I began to kneed the back of my neck vigorously in front of him. Honestly, he couldn’t have missed it.
“I can’t really get the spot,” I told him as I gave my neck a crack on each side, back of my palm to chin with slight twist. “It’s SO frustrating.”
“Uh huh,” he responded, as he opened the mail.
“I could really use a little neck message.”
“Really, honey? I just got home. I just poured my scotch.”
“…But I have CANCER!”
“You’re not really pulling that one on me, are you?”
And it worked! I got my neck message. A good one, too. One administered with love and just the right amount of sympathy.
But the truth is, in my day to day interactions, I don’t need to play the ‘C card.’
Besides my immediate family, everyone, it seems, is nicer to me now that I have breast cancer. It seems I have done the right thing (for me) by “going public.”
Friends saved me a seat when I was late to a crowded cooking class.
I got many special, lovely, heartwarming phone calls, texts and emails.
I got hand written notes in the mail (who does that anymore?) from so many wonderful people (my favorites were a series of healing fish cards and the note from my daughter’s kindergarten teacher- the daughter that just graduated college!)
I got flowers and soup, despite the fact that I don’t feel sick at all.
I got a box of chocolates from my cousin that said, “Better After Chocolates”…we are a clever family, are we not?
I got a book on breast cancer and lots of support from people who have been there, done that, and are alive and well.
I got invitations to lunch and to dinner, just to catch up!
My girlfriends changed the date of a girls’ night out to accommodate ME!
I even got taken out for a foot massage! Over and above…right?
I have never been so popular.
And I’m not being sarcastic when I say so, I love it. I love the attention, the concern– I love all of it. I know it won’t last, but who doesn’t love being the center of it all for just a little while? Who doesn’t love getting the feeling that one would have a really big showing at one’s funeral if it all went wrong (pooh pooh)?
If you haven’t had cancer or something awful happen, you may not really ever know how many people care about you.
I am well aware that my news, my cancer, will become old news fast, especially when everyone realizes just how fine I am. I started hormone therapy in the form of last week. If it works to shrink the tumor, and I hope it does, I will be able to hold off on a mastectomy until the fall. That way I will have a few months to enjoy my summer while wrapping my head around having a part of my body removed (unlike my appendix, I’m kind of fond of the old boobies) and to decide if a two-fer is the way to go.
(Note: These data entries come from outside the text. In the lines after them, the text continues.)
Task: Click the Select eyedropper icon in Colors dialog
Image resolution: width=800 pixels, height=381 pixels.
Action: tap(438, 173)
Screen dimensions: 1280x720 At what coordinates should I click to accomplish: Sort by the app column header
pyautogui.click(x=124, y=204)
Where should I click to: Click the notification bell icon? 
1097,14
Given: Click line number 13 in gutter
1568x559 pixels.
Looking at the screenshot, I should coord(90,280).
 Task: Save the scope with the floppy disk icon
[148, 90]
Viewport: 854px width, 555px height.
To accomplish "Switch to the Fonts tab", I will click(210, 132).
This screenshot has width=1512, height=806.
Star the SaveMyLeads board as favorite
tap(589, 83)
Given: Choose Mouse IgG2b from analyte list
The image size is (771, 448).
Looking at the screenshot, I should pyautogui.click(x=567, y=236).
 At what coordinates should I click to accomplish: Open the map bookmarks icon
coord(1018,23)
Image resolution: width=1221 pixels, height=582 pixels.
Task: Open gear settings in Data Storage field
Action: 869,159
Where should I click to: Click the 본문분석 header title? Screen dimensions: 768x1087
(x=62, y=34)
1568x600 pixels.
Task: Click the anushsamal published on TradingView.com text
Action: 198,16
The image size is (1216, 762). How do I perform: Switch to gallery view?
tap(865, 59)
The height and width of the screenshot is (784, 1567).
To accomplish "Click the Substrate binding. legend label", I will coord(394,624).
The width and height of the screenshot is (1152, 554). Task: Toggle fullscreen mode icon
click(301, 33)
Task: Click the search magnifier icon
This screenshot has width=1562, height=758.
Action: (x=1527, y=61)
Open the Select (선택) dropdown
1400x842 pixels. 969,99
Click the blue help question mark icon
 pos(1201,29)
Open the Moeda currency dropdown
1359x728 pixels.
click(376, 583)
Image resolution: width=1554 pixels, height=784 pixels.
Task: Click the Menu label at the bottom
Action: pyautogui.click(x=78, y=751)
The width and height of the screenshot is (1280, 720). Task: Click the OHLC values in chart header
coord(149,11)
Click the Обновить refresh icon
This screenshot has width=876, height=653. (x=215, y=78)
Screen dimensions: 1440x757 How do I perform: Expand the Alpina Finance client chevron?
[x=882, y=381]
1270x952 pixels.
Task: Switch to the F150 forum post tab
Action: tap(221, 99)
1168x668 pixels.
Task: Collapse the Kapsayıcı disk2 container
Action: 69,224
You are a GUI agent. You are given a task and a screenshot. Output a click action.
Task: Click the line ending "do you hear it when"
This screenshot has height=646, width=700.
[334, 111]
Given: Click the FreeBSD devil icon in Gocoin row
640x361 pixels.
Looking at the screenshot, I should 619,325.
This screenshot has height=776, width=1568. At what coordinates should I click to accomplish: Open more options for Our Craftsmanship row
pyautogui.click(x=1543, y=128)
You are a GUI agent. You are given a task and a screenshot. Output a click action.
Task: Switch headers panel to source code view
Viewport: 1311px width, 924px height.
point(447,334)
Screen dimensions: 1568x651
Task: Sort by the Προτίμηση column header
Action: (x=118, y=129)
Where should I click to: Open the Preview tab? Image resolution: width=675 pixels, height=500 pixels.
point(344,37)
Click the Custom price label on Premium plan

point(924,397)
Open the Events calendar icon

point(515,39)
But before I become old news, I wanted everyone who has ever reached out to someone who is ill to know that your notes, your cards, your calls, your emails, the outings—they actually work. They are important. Each one made me feel loved, cared for, important, and that I would actually be missed if I weren’t around.
So, thank you for caring. Because when you stop, I may have to play the ‘C Card.’